[Source records]
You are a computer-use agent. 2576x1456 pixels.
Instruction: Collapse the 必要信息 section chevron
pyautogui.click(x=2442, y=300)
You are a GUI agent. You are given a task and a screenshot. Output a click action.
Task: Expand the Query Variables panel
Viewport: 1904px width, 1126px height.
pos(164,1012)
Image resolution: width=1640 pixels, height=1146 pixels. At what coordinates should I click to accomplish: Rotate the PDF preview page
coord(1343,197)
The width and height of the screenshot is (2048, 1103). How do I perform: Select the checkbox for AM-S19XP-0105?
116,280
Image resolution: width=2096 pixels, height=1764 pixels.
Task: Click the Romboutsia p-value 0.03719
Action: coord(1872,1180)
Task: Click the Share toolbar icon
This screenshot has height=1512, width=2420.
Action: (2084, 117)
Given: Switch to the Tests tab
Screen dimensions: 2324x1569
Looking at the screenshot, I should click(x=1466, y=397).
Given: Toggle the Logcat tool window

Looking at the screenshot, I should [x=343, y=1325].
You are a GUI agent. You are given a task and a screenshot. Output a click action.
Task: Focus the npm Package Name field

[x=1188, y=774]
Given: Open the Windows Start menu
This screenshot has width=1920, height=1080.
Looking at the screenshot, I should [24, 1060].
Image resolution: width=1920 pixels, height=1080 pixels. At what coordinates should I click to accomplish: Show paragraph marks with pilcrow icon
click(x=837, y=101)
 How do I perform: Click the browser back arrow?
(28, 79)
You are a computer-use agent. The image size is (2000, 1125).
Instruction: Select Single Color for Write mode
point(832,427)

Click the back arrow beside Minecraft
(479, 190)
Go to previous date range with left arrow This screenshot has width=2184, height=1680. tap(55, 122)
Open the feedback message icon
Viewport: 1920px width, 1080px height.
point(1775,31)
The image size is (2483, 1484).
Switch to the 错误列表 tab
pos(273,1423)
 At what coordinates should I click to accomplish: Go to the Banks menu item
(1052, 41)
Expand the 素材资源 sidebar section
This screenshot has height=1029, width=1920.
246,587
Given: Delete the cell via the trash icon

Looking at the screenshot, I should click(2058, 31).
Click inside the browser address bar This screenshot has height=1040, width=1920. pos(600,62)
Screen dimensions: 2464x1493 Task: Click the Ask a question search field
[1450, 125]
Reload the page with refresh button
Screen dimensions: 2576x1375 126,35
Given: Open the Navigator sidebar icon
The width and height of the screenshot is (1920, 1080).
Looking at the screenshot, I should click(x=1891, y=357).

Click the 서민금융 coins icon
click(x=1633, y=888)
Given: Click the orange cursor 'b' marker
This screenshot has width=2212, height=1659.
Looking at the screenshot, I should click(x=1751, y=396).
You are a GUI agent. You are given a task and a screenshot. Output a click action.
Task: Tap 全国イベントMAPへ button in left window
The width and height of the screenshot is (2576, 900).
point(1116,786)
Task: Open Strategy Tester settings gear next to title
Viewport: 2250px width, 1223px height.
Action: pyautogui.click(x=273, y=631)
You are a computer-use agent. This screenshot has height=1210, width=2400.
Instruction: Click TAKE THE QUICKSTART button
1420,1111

◆ **ACTION ITEM**: All of the entries above need to be reproduced exactly.

◆ **OUTPUT FOR THIS EXERCISE**:
You are a computer-use agent. 2576x1456 pixels.
Instruction: Collapse the 必要信息 section chevron
pyautogui.click(x=2442, y=300)
You are a GUI agent. You are given a task and a screenshot. Output a click action.
Task: Expand the Query Variables panel
Viewport: 1904px width, 1126px height.
pos(164,1012)
Image resolution: width=1640 pixels, height=1146 pixels. At what coordinates should I click to accomplish: Rotate the PDF preview page
coord(1343,197)
The width and height of the screenshot is (2048, 1103). How do I perform: Select the checkbox for AM-S19XP-0105?
116,280
Image resolution: width=2096 pixels, height=1764 pixels.
Task: Click the Romboutsia p-value 0.03719
Action: coord(1872,1180)
Task: Click the Share toolbar icon
This screenshot has height=1512, width=2420.
Action: (2084, 117)
Given: Switch to the Tests tab
Screen dimensions: 2324x1569
Looking at the screenshot, I should click(x=1466, y=397).
Given: Toggle the Logcat tool window

Looking at the screenshot, I should [x=343, y=1325].
You are a GUI agent. You are given a task and a screenshot. Output a click action.
Task: Focus the npm Package Name field

[x=1188, y=774]
Given: Open the Windows Start menu
This screenshot has width=1920, height=1080.
Looking at the screenshot, I should [24, 1060].
Image resolution: width=1920 pixels, height=1080 pixels. At what coordinates should I click to accomplish: Show paragraph marks with pilcrow icon
click(x=837, y=101)
 How do I perform: Click the browser back arrow?
(28, 79)
You are a computer-use agent. The image size is (2000, 1125).
Instruction: Select Single Color for Write mode
point(832,427)

Click the back arrow beside Minecraft
(479, 190)
Go to previous date range with left arrow This screenshot has width=2184, height=1680. tap(55, 122)
Open the feedback message icon
Viewport: 1920px width, 1080px height.
point(1775,31)
The image size is (2483, 1484).
Switch to the 错误列表 tab
pos(273,1423)
 At what coordinates should I click to accomplish: Go to the Banks menu item
(1052, 41)
Expand the 素材资源 sidebar section
This screenshot has height=1029, width=1920.
246,587
Given: Delete the cell via the trash icon

Looking at the screenshot, I should click(2058, 31).
Click inside the browser address bar This screenshot has height=1040, width=1920. pos(600,62)
Screen dimensions: 2464x1493 Task: Click the Ask a question search field
[1450, 125]
Reload the page with refresh button
Screen dimensions: 2576x1375 126,35
Given: Open the Navigator sidebar icon
The width and height of the screenshot is (1920, 1080).
Looking at the screenshot, I should click(x=1891, y=357).

Click the 서민금융 coins icon
click(x=1633, y=888)
Given: Click the orange cursor 'b' marker
This screenshot has width=2212, height=1659.
Looking at the screenshot, I should click(x=1751, y=396).
You are a GUI agent. You are given a task and a screenshot. Output a click action.
Task: Tap 全国イベントMAPへ button in left window
The width and height of the screenshot is (2576, 900).
point(1116,786)
Task: Open Strategy Tester settings gear next to title
Viewport: 2250px width, 1223px height.
Action: pyautogui.click(x=273, y=631)
You are a computer-use agent. This screenshot has height=1210, width=2400.
Instruction: Click TAKE THE QUICKSTART button
1420,1111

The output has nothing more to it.